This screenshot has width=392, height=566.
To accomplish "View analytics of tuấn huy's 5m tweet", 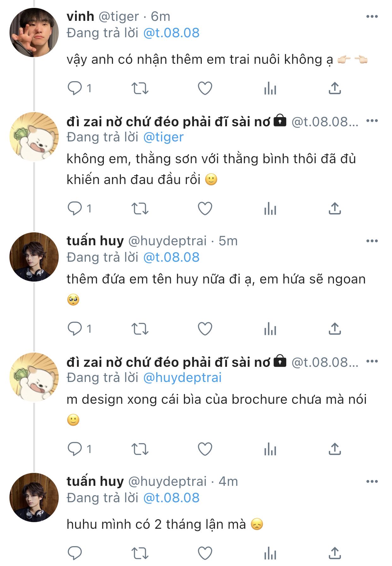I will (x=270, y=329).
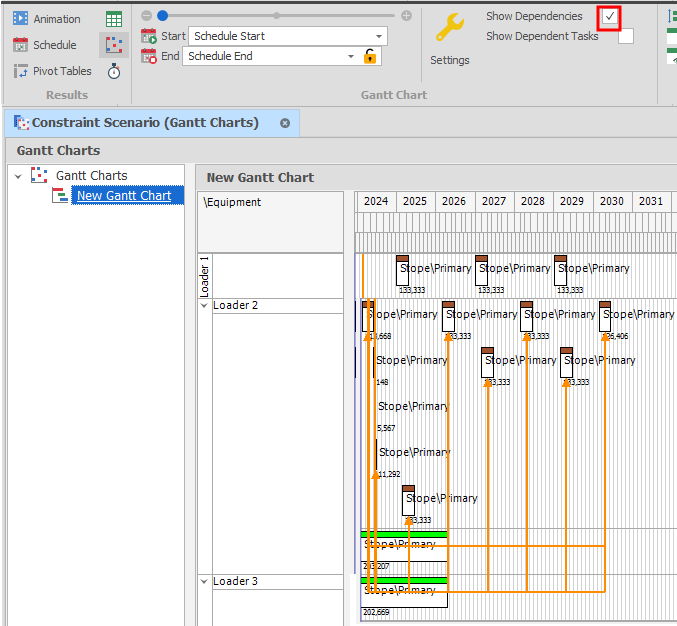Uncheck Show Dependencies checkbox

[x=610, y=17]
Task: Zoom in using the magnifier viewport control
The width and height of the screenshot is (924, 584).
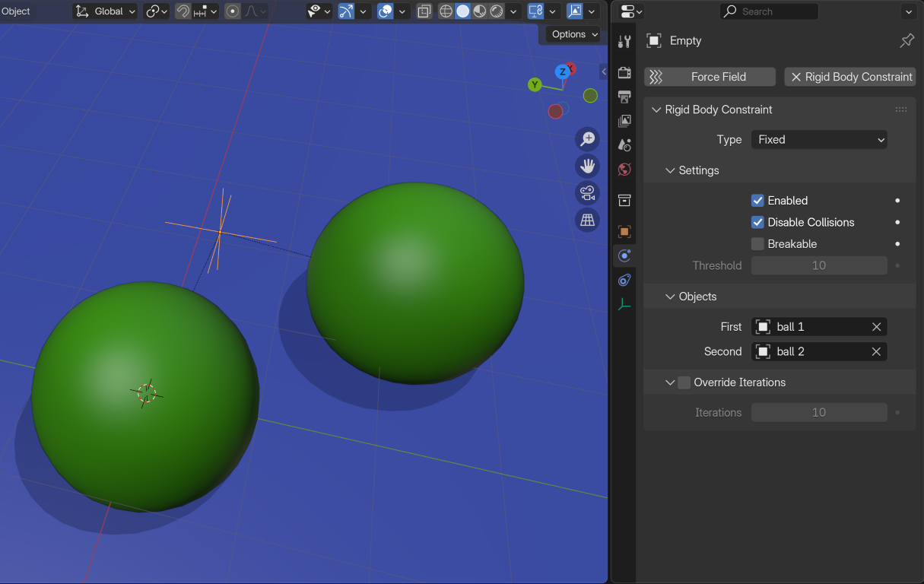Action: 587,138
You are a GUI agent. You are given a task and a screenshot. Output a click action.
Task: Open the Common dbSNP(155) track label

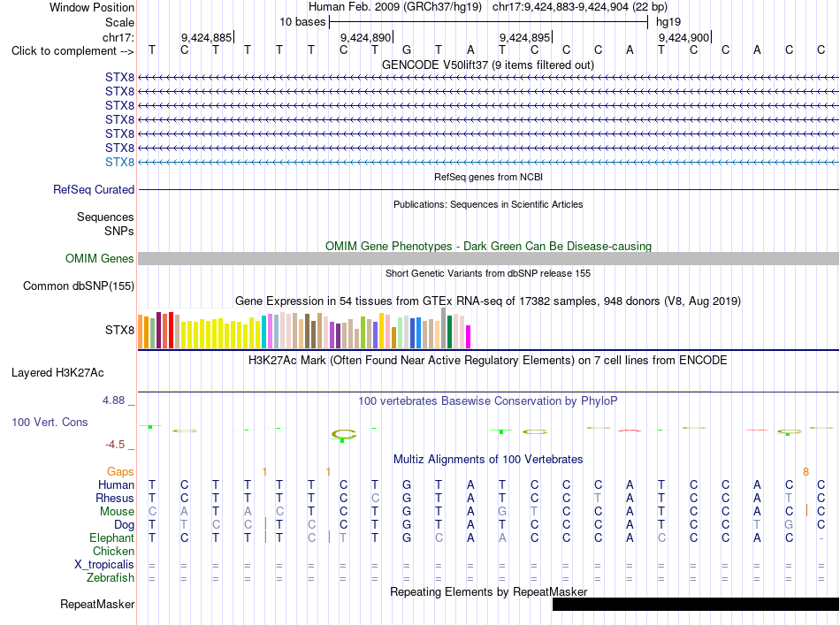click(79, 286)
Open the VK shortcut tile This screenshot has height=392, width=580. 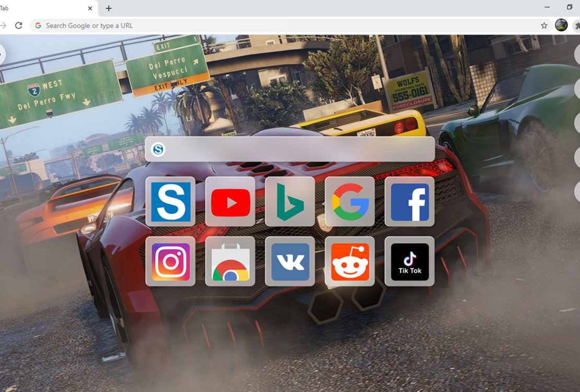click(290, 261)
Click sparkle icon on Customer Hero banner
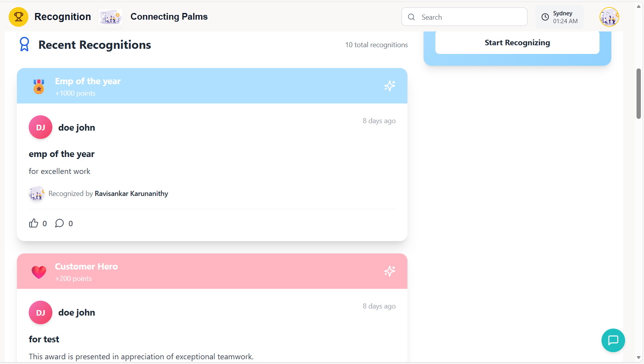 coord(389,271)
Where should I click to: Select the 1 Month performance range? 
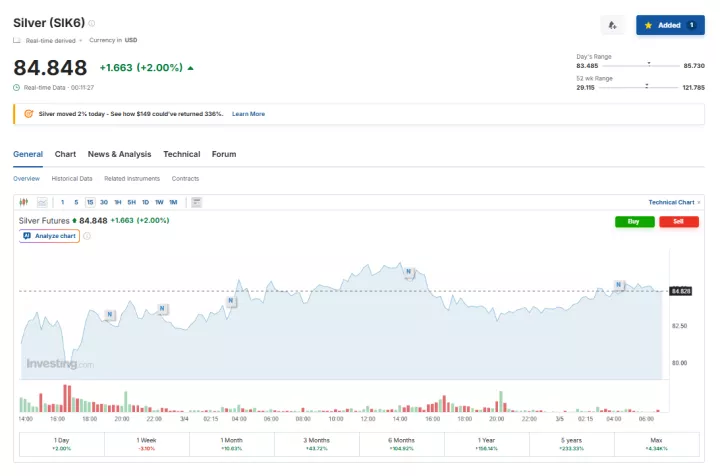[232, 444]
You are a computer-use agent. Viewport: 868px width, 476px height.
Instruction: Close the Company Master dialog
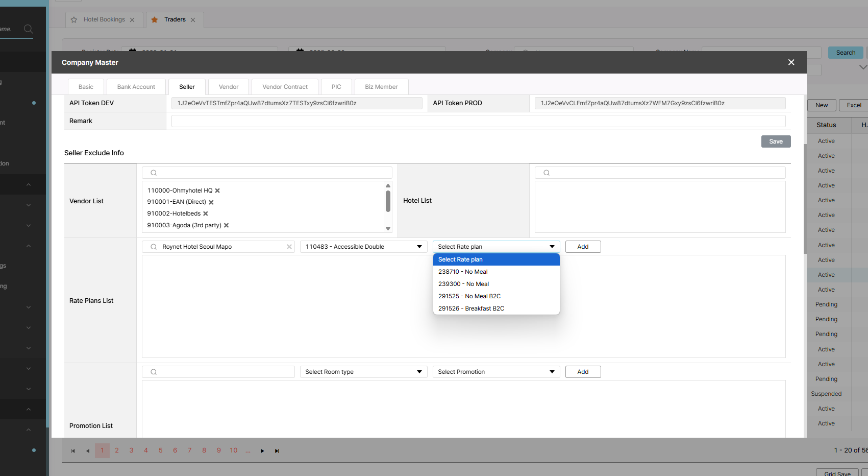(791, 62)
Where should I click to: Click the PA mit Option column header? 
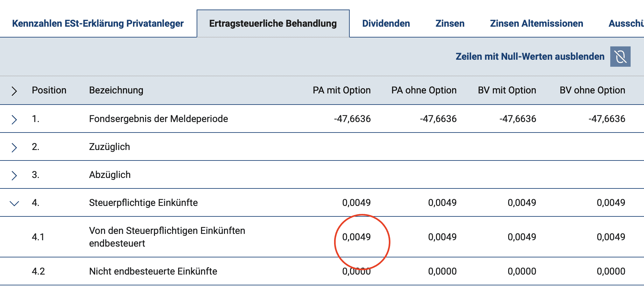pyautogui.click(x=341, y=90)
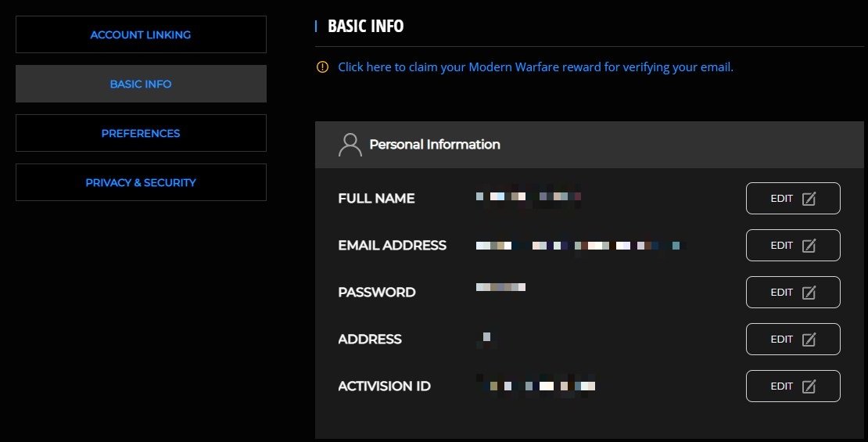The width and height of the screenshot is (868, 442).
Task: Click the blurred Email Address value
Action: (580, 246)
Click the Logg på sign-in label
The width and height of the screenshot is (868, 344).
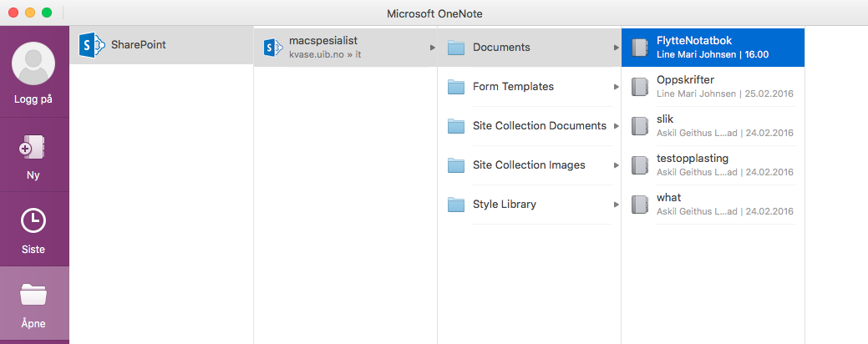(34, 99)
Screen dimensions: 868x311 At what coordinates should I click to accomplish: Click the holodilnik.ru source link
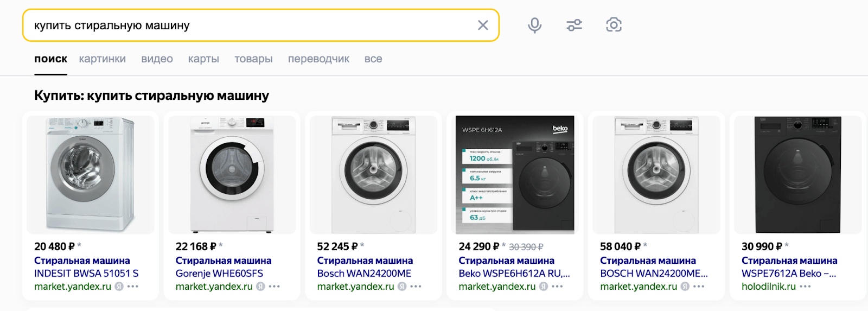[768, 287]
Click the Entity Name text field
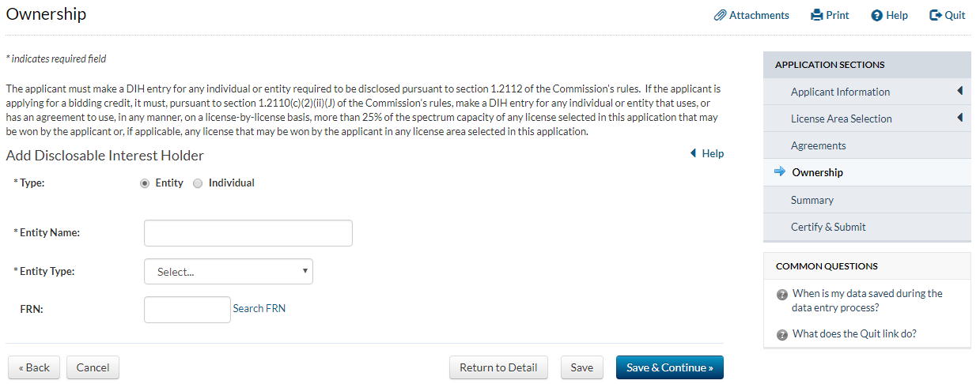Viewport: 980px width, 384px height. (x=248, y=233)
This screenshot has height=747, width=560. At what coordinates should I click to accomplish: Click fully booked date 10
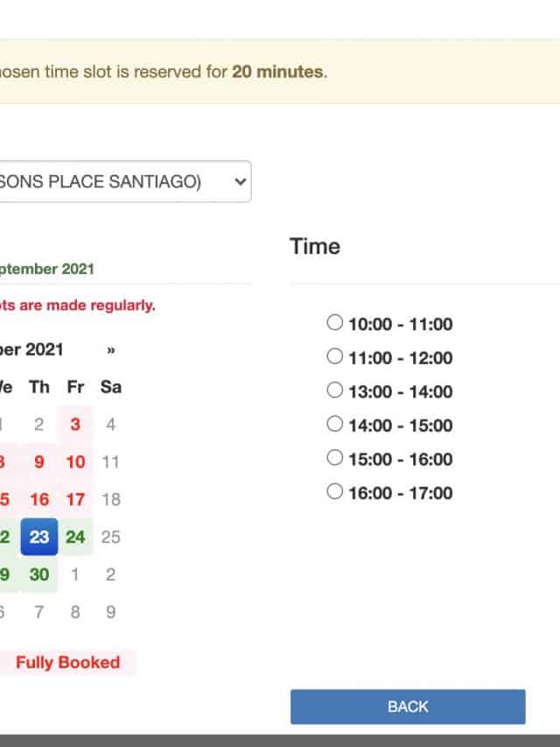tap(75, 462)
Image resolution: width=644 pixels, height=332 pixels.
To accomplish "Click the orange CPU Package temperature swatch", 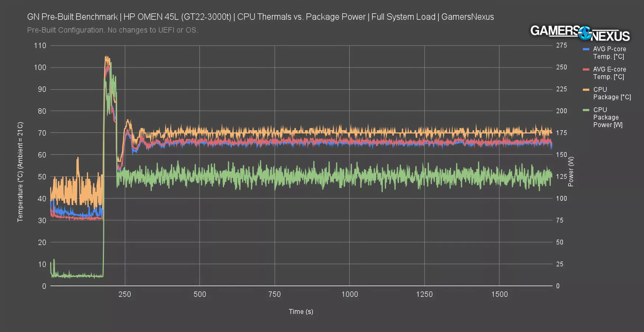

——

Problem requirements => What should appear is an exact reproduction of the lines from the one with "The width and height of the screenshot is (868, 344)." through the end of the material above, and no pictures.

Solution to the problem =>
The width and height of the screenshot is (868, 344).
(34, 99)
Screen dimensions: 868x311 At what coordinates should I click to accomplish: Click the holodilnik.ru source link
[768, 287]
Click the Entity Name text field
Viewport: 980px width, 384px height. (x=248, y=233)
This screenshot has height=747, width=560. At what coordinates should I click to accomplish: Click fully booked date 10
tap(75, 462)
Image resolution: width=644 pixels, height=332 pixels.
To accomplish "Click the orange CPU Package temperature swatch", 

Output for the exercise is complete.